Given text.
*** Block opens ***

Spending a lot of time with your head below the rest of your body can cause blood to pool under your eyes and cause dark circles. If this is the cause of your dark circles, try to keep your head elevated, especially when sleeping. Add an extra pillow or two to prevent puffiness and sleep on your back.
If a lack of sleep is causing your dark circles, the best treatment is simply to get more sleep. Taking time to sleep gives your body a chance to restore the skin cells and improve elasticity. Without proper sleep, your skin can appear pale and sullen. Even if fatigue isn’t the only reason for your dark circles, getting a full night’s sleep can still help lessen the shadows.
When your body is dehydrated, the skin cells lose moisture and plumpness, which causes them to be thin, dark, and sensitive. Aim to drink plenty of water throughout the day, especially if you have been in the sun or haven’t been drinking enough lately. It may take a few days for the increased water consumption to make a visible difference to eye circles, but getting in the habit of drinking plenty of water can create lasting change to get rid of dark circles.
Many over-the-counter creams and moisturizers claim to treat dark circles. Some of the creams for treating bags under the eyes are very effective. When looking for a moisturizer, look for a product that contains Vitamin E, retinol, hyaluronic acid, caffeine, or aloe. Retinol is an important ingredient to stimulate the production of collagen, which is what leads to plump, bright skin. Apply the moisturizer according to the package’s instructions, which typically recommends applying a small amount to the under-eye area once or twice a day. Another option is to gently rub a mixture of almond oil and Vitamin E under the eyes and let it set overnight. Wearing sunscreen can also help protect the under-eye area from damage.

*** Block closes ***

Entries provided.

*** Block opens ***

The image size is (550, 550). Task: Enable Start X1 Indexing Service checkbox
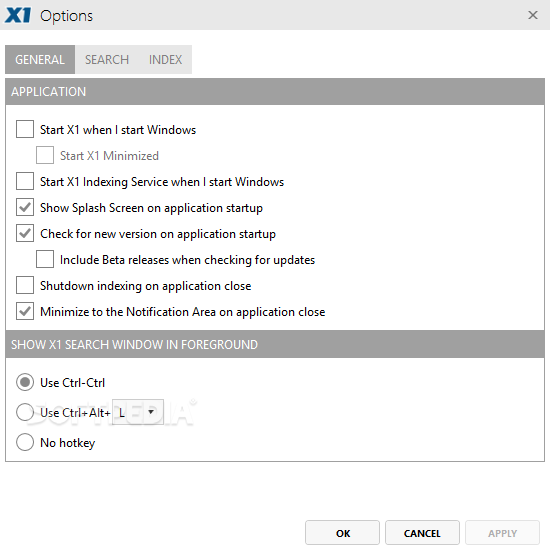pyautogui.click(x=25, y=181)
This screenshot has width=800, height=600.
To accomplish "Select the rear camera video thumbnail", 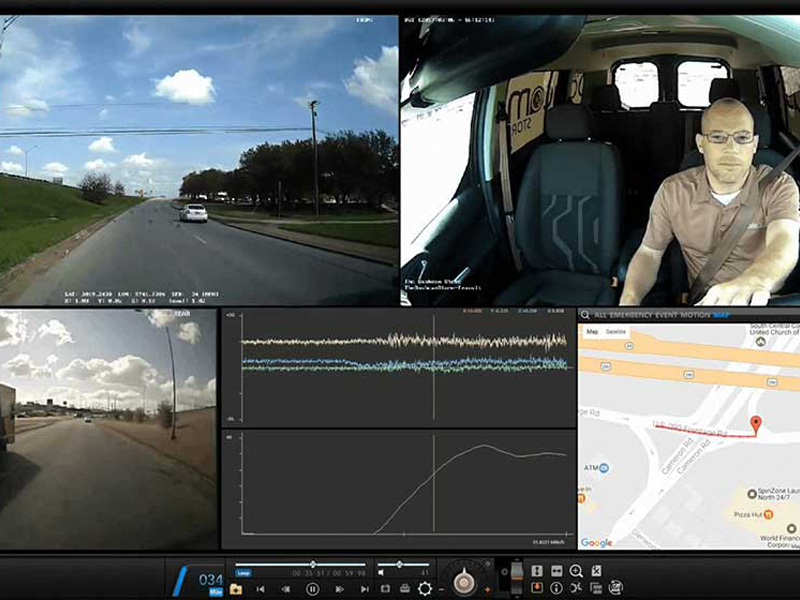I will tap(108, 428).
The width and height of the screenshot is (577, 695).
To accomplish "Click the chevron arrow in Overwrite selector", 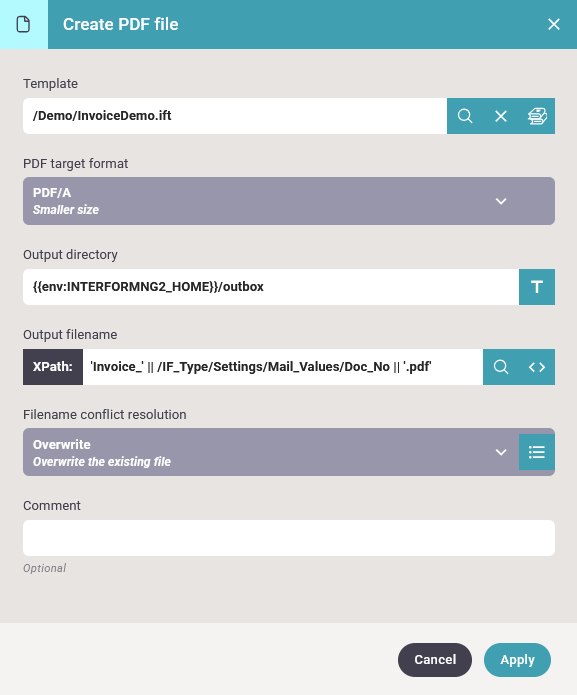I will (x=501, y=452).
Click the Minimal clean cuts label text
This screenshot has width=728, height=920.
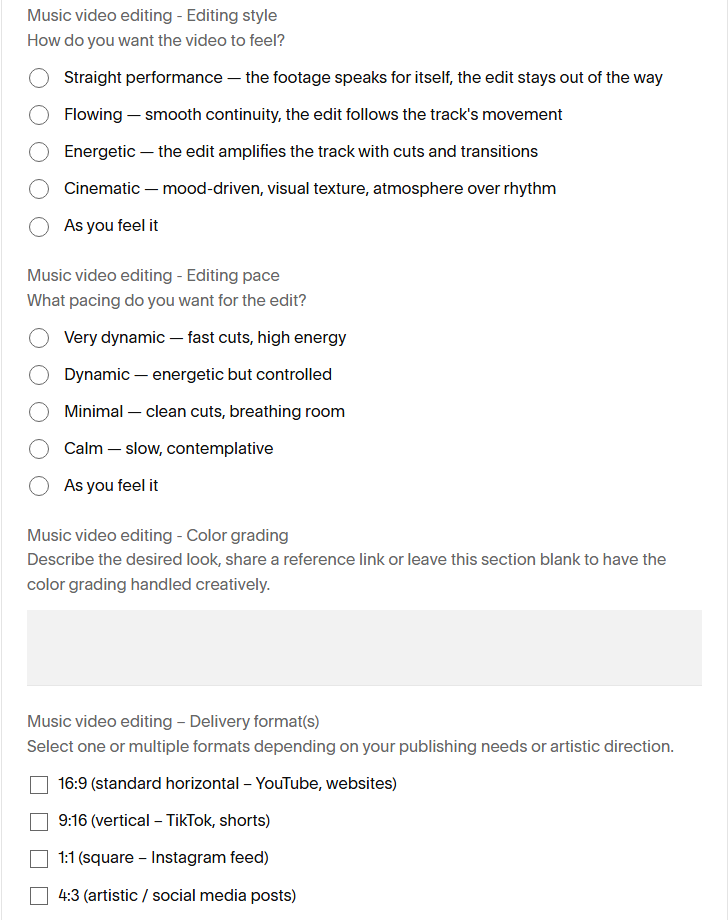204,411
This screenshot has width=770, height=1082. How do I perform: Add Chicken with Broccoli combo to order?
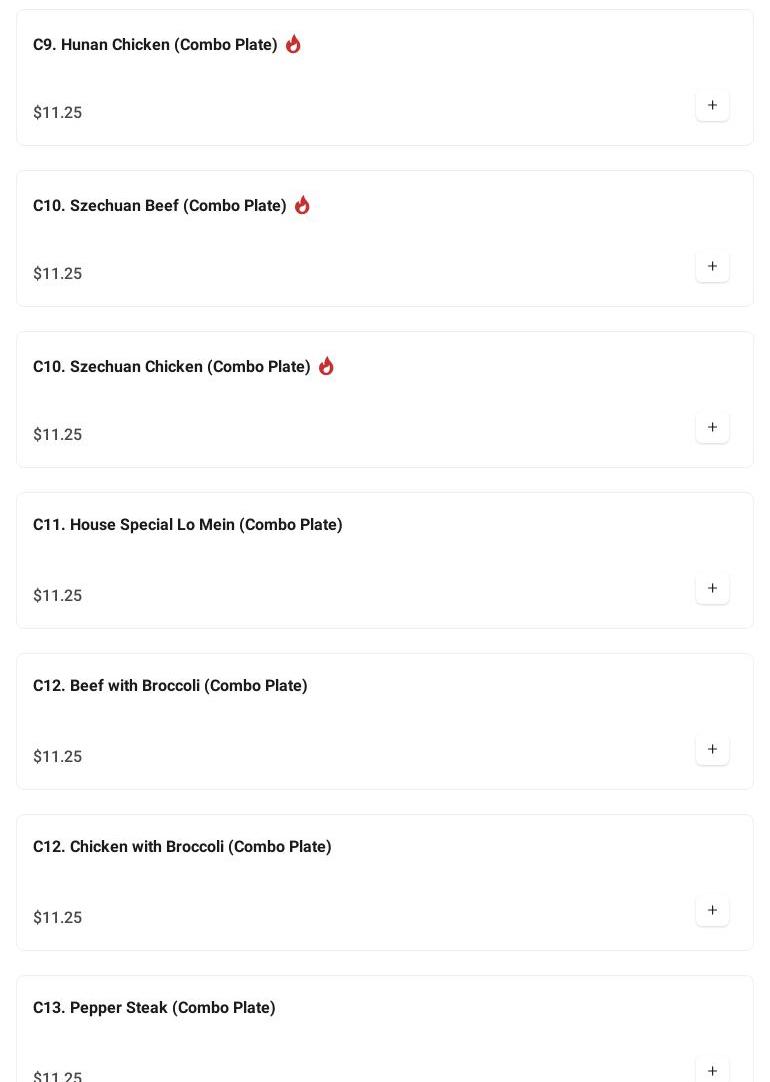click(x=712, y=911)
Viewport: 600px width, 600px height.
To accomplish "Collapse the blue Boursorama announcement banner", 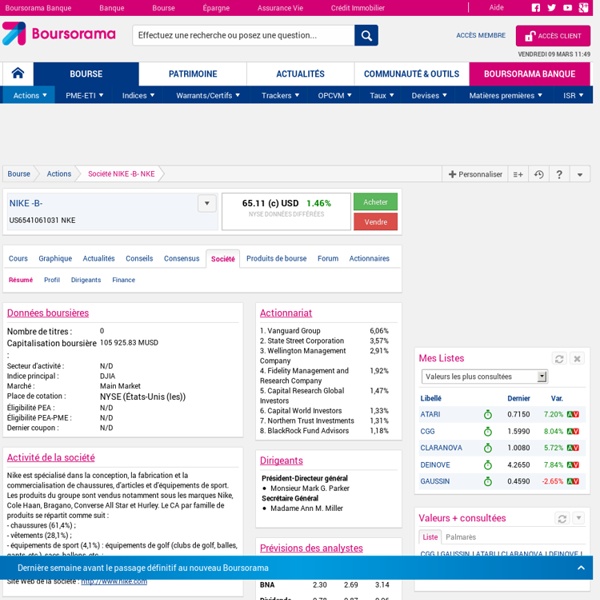I will 581,568.
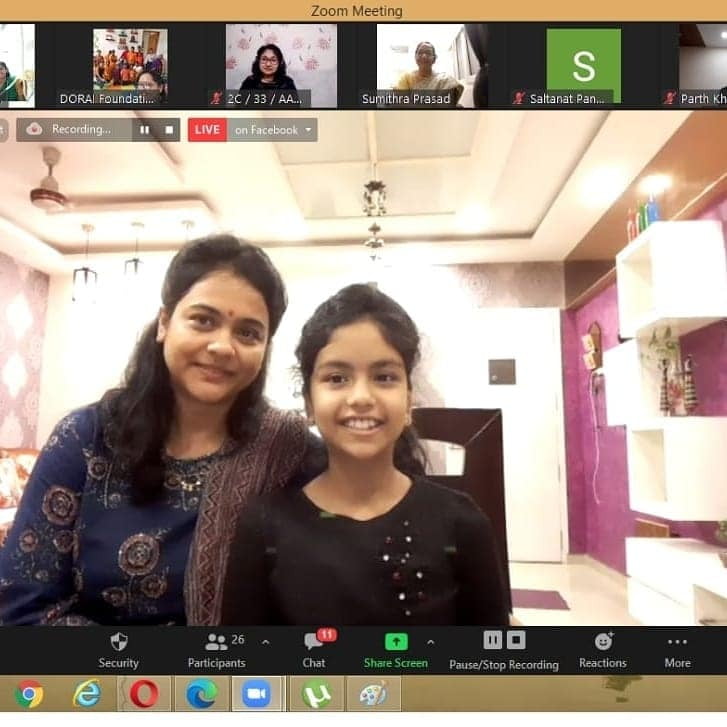Stop recording using the top indicator stop button
This screenshot has height=727, width=727.
(169, 130)
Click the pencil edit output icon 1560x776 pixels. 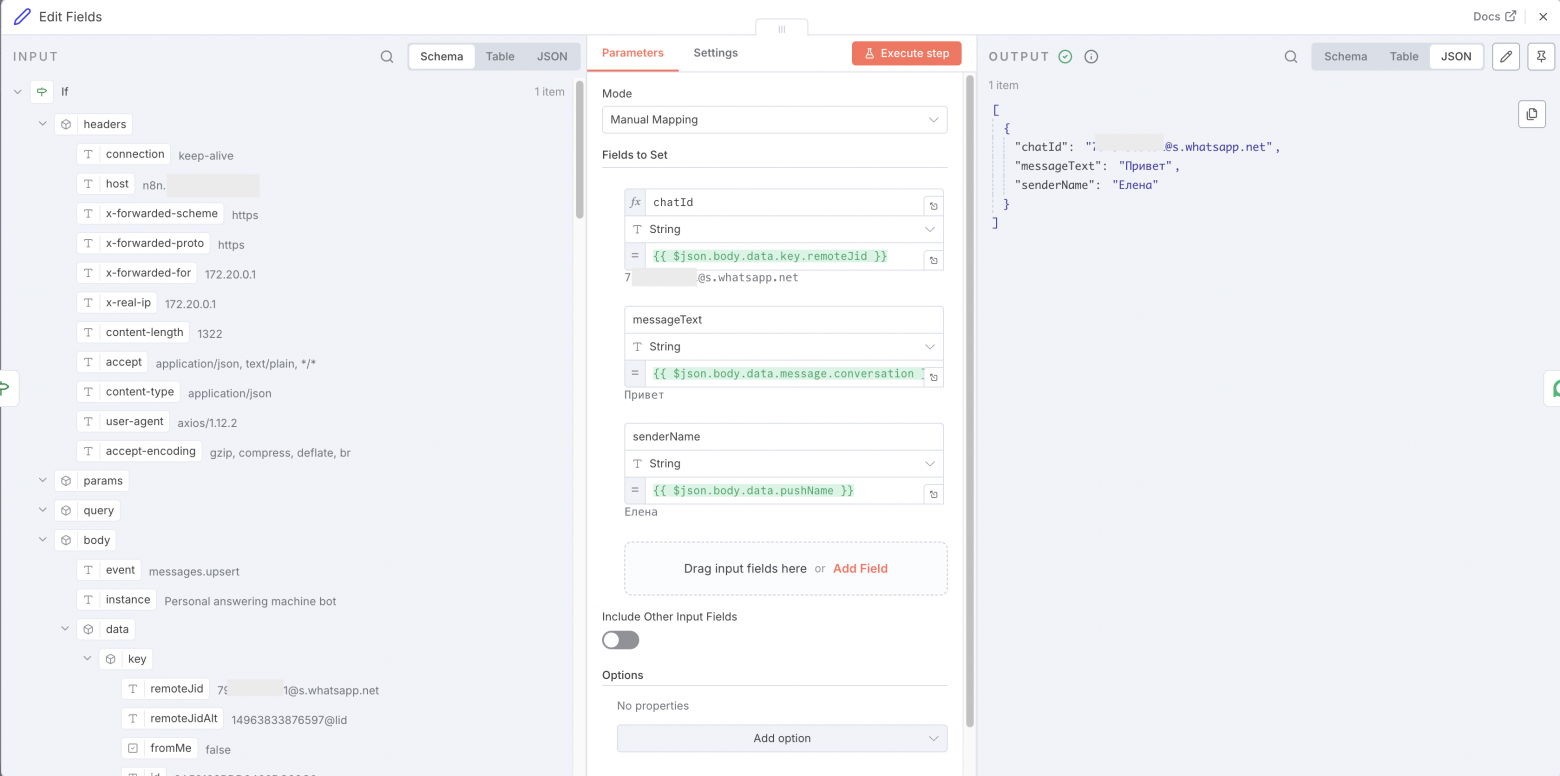pos(1506,57)
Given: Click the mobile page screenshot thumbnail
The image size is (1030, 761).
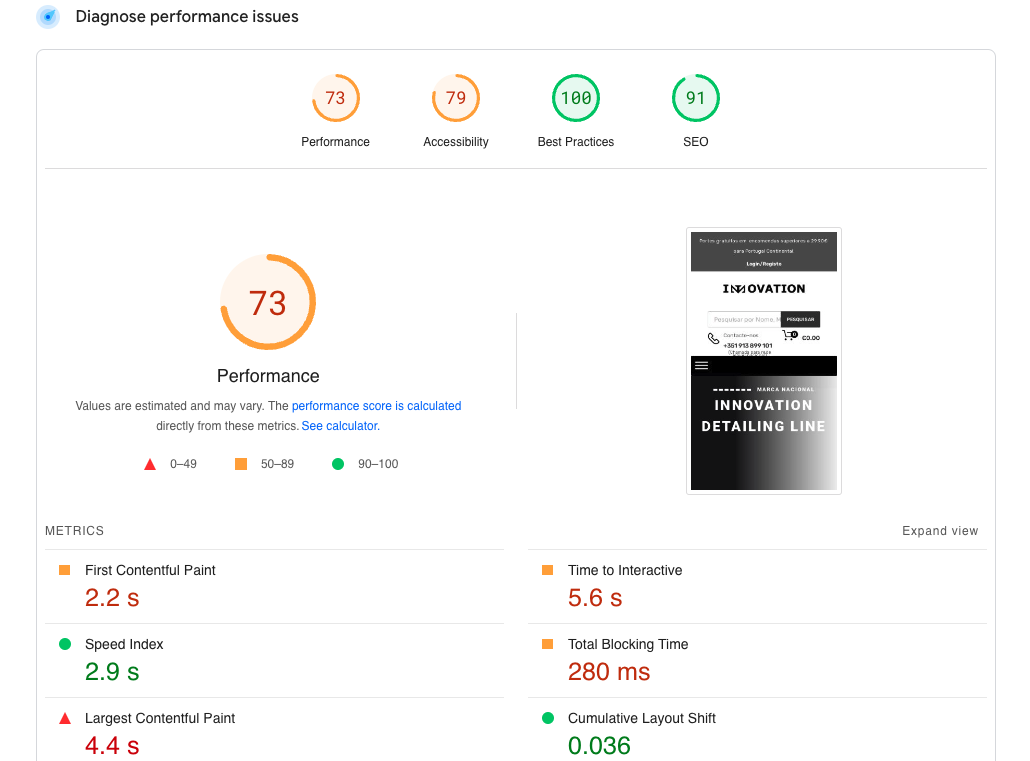Looking at the screenshot, I should coord(764,361).
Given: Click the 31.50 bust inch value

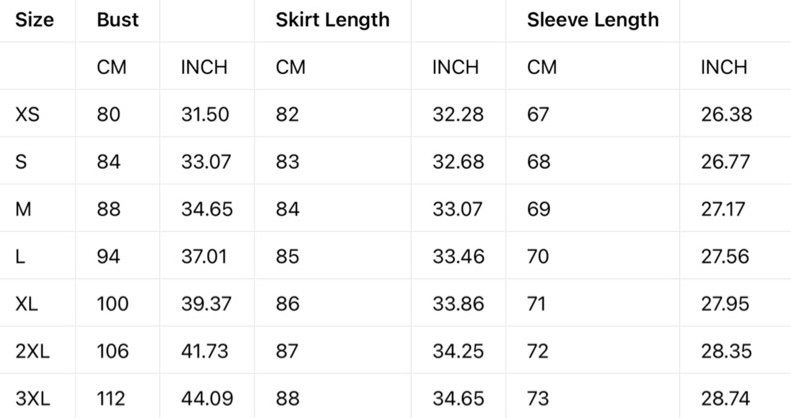Looking at the screenshot, I should 205,115.
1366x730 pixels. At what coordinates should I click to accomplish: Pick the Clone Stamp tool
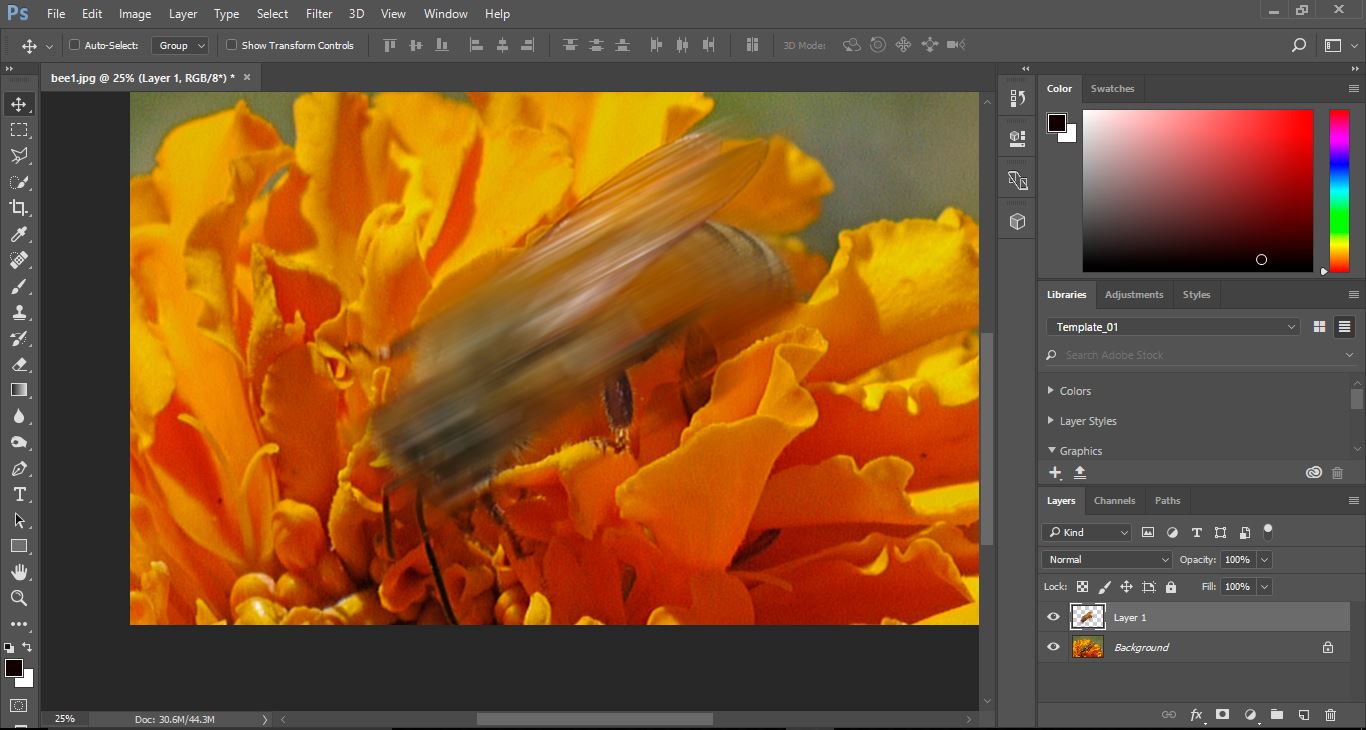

*** Block closes ***

Exercise description. Summarize the text on dark circles under the eyes in three sentences.

Task output. When blood pools under the eyes from spending a lot of time with the head below the body, keeping the head elevated, especially during sleep, can help with dark circles. Getting more sleep lets the body restore skin cells, and drinking plenty of water counters the dehydration that leaves skin cells thin, dark, and sensitive. Some over-the-counter creams are very effective, especially moisturizers with Vitamin E, retinol, hyaluronic acid, caffeine, or aloe, and wearing sunscreen can protect the under-eye area from damage.